Le bastó con escuchar aquella voz, para que el nerviosismo lo desbordara. Gerarda, le dijo, tenemos que parar esto. ¿De qué me habla, don Rodolfo? No finjas, niña, de esta calentura que nos empieza a rebasar. ¿Me lo diría viéndome a los ojos? Se limitó a decir ella. Claro que sí. Te espero mañana en el Rayuela, tú dime a qué hora. A las 10 de la mañana. Allí estaré, se escuchó decir él.

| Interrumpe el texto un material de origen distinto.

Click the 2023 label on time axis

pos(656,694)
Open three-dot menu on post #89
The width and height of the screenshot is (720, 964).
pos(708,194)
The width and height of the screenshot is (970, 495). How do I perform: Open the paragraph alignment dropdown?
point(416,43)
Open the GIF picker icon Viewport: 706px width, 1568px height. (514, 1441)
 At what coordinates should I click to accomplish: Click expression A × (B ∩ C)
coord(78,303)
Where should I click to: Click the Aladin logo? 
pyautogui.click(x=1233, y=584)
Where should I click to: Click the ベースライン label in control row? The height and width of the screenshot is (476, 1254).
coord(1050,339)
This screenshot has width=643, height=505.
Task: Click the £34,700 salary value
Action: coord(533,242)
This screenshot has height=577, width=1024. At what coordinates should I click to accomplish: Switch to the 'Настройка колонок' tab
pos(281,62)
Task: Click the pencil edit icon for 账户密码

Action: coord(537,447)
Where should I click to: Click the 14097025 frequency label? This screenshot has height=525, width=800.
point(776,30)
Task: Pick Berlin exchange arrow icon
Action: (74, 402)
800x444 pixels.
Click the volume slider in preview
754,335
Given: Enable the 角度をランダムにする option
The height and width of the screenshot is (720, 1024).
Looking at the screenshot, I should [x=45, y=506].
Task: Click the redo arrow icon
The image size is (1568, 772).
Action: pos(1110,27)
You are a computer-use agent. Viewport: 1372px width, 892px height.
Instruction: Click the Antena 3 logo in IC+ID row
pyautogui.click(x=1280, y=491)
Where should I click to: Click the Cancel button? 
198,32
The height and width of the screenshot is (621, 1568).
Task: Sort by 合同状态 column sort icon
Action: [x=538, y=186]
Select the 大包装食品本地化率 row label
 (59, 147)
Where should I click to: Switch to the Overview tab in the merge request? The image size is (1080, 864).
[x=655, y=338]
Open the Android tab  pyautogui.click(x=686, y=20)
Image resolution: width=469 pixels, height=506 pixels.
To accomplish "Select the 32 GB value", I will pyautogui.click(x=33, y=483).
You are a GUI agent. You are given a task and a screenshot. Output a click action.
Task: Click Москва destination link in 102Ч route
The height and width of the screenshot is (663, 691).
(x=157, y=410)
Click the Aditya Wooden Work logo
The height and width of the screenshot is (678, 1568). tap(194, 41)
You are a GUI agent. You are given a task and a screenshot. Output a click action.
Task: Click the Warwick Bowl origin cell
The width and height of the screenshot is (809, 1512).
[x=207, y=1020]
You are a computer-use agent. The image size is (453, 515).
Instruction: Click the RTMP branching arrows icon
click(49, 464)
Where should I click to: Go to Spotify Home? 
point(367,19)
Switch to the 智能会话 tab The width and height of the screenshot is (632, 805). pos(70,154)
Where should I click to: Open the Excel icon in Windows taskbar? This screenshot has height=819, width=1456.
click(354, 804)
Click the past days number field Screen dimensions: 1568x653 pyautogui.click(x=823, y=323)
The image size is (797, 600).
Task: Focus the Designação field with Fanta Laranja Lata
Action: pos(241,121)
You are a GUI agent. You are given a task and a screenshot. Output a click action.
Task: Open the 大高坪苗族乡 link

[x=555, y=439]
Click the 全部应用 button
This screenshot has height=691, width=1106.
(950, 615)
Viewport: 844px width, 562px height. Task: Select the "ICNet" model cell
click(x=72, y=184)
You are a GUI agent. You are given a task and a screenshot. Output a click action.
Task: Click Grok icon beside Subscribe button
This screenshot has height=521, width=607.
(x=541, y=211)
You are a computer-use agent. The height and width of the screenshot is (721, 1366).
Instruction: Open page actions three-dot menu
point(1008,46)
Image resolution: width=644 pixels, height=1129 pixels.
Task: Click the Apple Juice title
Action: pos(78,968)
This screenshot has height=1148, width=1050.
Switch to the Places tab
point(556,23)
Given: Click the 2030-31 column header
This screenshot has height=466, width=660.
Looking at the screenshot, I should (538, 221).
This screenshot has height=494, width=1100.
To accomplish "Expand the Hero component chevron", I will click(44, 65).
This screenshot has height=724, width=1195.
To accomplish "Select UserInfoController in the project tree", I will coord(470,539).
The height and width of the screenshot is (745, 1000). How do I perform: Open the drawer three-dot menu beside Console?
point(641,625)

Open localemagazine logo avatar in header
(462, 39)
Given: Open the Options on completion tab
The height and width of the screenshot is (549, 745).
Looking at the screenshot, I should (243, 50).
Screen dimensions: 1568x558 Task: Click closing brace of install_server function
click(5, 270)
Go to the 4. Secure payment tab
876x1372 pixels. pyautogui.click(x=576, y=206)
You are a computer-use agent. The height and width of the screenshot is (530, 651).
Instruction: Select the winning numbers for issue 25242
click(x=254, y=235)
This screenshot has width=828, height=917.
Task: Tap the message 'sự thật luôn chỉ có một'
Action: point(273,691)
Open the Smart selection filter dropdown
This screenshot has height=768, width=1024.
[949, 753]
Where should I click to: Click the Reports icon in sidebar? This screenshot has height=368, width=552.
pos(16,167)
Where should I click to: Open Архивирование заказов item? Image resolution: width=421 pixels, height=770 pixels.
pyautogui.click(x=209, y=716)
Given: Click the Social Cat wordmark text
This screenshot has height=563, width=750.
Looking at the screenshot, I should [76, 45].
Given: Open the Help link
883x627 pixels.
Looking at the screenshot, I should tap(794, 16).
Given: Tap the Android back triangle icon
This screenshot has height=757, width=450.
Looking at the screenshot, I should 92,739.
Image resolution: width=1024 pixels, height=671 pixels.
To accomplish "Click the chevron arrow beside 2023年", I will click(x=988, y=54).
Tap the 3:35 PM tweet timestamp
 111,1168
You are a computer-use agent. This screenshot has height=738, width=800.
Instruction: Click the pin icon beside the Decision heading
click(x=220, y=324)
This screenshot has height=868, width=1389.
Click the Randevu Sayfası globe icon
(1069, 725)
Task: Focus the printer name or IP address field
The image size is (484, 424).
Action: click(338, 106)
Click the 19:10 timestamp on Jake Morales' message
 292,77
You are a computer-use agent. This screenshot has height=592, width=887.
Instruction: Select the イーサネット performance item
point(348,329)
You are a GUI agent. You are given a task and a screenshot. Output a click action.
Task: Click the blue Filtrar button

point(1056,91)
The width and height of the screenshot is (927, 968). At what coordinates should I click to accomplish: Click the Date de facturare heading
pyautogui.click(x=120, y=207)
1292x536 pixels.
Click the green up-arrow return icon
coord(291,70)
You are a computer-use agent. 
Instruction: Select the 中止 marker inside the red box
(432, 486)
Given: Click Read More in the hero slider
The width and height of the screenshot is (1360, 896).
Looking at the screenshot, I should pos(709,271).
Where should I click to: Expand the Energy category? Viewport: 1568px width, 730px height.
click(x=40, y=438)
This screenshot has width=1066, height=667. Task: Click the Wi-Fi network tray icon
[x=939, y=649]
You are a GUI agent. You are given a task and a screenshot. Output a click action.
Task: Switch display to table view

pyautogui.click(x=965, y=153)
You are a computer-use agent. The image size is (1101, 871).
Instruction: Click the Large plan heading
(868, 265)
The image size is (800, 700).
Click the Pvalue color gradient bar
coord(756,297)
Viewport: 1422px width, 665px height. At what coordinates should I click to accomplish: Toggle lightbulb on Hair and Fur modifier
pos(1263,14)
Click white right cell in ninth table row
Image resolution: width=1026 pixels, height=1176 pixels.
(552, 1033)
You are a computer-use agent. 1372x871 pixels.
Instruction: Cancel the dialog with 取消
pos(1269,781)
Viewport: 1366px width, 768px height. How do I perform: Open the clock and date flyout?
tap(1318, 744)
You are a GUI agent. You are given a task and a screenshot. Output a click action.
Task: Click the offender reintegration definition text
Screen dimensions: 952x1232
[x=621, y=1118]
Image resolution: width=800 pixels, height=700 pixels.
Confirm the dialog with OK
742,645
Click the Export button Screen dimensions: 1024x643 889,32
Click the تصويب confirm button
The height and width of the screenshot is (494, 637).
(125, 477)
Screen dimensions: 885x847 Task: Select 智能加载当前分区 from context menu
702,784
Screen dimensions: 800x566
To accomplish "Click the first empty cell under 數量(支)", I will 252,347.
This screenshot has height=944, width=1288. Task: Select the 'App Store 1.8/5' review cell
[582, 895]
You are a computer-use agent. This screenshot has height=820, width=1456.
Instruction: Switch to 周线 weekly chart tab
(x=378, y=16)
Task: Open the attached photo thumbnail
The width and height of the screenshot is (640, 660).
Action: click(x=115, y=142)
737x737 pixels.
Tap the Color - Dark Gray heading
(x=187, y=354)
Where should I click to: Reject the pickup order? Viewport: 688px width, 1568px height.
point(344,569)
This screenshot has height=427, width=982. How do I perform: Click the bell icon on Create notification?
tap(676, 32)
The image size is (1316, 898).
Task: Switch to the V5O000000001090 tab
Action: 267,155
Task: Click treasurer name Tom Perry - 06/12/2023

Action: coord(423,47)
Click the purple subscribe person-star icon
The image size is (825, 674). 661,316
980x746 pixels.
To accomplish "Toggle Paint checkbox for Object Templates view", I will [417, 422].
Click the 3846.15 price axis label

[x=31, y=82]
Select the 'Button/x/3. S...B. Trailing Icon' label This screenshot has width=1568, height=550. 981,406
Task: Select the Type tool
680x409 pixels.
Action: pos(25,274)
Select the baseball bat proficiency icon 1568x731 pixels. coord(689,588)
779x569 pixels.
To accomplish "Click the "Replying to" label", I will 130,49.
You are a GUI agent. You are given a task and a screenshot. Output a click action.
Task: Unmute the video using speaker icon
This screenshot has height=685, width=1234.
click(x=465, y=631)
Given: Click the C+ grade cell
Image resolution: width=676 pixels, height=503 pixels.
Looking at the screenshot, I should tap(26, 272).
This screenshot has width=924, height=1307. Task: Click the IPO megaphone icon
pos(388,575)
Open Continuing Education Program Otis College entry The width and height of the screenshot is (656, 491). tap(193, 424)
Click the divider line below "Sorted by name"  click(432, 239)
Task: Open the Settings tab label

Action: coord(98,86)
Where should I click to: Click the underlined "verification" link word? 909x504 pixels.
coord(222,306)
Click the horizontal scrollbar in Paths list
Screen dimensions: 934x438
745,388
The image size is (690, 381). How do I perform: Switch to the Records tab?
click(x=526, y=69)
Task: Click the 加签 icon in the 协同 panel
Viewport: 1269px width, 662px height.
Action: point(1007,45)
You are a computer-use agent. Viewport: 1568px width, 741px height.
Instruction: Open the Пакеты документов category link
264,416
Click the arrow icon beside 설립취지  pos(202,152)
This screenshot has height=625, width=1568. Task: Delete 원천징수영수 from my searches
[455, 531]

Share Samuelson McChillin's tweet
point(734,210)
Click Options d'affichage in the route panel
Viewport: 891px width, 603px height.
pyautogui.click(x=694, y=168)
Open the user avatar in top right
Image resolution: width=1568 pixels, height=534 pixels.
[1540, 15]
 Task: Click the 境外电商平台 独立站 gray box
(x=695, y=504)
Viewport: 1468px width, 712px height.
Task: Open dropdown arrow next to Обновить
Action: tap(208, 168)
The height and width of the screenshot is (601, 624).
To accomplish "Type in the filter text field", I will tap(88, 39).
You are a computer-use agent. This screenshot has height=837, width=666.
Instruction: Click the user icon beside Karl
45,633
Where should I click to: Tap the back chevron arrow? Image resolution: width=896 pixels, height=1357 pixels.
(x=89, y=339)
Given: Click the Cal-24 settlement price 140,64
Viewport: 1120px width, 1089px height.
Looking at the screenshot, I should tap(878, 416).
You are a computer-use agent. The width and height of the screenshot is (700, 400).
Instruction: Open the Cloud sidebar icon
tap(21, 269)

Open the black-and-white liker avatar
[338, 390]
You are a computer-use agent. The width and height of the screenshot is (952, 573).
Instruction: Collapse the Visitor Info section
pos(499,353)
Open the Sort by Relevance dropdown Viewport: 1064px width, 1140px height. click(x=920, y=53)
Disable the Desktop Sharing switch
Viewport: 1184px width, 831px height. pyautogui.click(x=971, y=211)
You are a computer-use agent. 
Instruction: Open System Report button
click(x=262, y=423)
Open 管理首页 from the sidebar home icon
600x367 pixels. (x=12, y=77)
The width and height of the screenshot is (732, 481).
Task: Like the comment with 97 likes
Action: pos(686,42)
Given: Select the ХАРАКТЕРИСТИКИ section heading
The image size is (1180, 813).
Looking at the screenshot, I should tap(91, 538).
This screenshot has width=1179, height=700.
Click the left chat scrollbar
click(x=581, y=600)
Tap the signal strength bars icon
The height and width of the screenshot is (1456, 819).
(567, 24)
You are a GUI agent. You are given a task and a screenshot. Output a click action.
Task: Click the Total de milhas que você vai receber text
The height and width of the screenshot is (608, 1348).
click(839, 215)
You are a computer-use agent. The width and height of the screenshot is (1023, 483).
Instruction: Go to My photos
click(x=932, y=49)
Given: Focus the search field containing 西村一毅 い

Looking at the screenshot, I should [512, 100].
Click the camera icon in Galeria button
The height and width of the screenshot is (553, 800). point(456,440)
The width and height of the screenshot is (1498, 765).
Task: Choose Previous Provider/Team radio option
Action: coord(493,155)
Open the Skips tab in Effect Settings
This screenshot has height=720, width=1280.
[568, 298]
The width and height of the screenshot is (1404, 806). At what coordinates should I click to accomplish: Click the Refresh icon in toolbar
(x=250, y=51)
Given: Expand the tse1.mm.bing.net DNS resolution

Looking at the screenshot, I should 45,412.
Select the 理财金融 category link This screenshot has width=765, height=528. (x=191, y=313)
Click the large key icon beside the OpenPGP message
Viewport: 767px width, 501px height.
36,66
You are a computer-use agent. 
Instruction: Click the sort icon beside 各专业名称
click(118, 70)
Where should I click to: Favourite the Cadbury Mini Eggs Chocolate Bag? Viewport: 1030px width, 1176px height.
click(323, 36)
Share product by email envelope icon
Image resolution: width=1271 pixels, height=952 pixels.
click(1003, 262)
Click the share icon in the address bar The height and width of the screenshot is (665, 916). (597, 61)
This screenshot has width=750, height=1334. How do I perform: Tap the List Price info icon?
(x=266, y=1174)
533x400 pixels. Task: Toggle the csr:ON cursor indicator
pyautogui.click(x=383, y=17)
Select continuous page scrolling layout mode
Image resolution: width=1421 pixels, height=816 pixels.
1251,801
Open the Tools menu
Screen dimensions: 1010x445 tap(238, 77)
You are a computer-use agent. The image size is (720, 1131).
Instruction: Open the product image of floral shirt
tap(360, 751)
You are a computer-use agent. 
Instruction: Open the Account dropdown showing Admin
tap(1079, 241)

Y allí estuvo. Apenas la vio entrar, su respiración se agitó. Ella se sentó, y le espetó a boca de jarro al tiempo de que le acarició una mano: “¿Qué me quería decir, don Rodolfo?”. El hombre quería decirle tantas cosas. Quería llevar la mano de ella hasta que sintiera su pene, que a esas alturas ya se encontraba duro. Pero entonces el rostro de Mariano vino a su cabeza. Y por más que abría y entrecerraba los ojos no lograba quitárselo de encima. Sacó una moneda y la echó al aire. Enseguida pidió la cuenta y se dirigió hacia la salida. Sin abrir la boca más de la cuenta.